The Accelerated Onset of Calciphylaxis in a 72-Year-Old Female Hemodialysis Patient
Agostino Grittani, Konstantinos Kouzounis, Samantha Zarry, Jose H Suarez

TL;DR
A 72-year-old woman on hemodialysis developed calciphylaxis within three months, highlighting the condition's unpredictable and rapid onset.
Contribution
This case report documents an unusually rapid onset of calciphylaxis in a hemodialysis patient within three months of treatment initiation.
Findings
Calciphylaxis can develop rapidly in hemodialysis patients, even within three months of treatment initiation.
Early clinical vigilance is crucial for identifying calciphylaxis in the initial stages of hemodialysis.

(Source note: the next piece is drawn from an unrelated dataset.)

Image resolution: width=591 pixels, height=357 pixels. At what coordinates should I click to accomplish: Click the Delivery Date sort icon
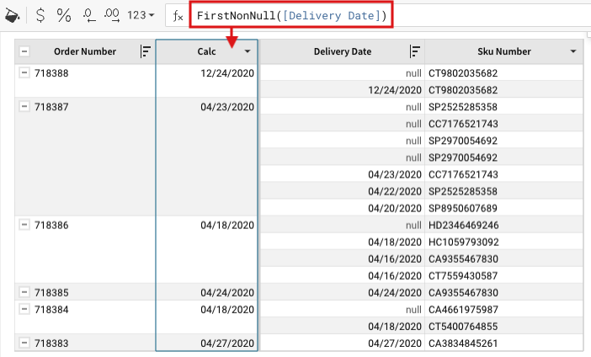coord(414,51)
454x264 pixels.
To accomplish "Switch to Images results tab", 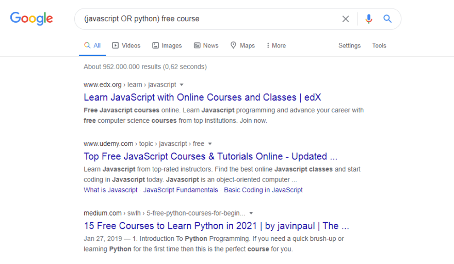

The case highlights the unpredictable nature of calciphylaxis progression in patients with end-stage renal disease.
Abstract
Calciphylaxis is a unique medical condition characterized by calcification of the medial layer of arterioles and soft tissues in a patient’s skin at the level of the dermis and subcutaneous adipose tissue. The rate of progression of calciphylaxis is rapid, starting with a reduction of blood flow that leads to ischemic changes in the skin that can manifest as painful cutaneous erythematous nodules or plaques and later as skin ulceration. The majority of patients affected by calciphylaxis have predisposing comorbidities such as end-stage renal disease with a long history of hemodialysis and electrolyte abnormalities in calcium, phosphate, and parathyroid hormone levels. This report presents the case of a 72-year-old female patient on hemodialysis who developed calciphylaxis. The methods for early prognosis (the methods of early diagnosis), including clinical presentation, risk factors,…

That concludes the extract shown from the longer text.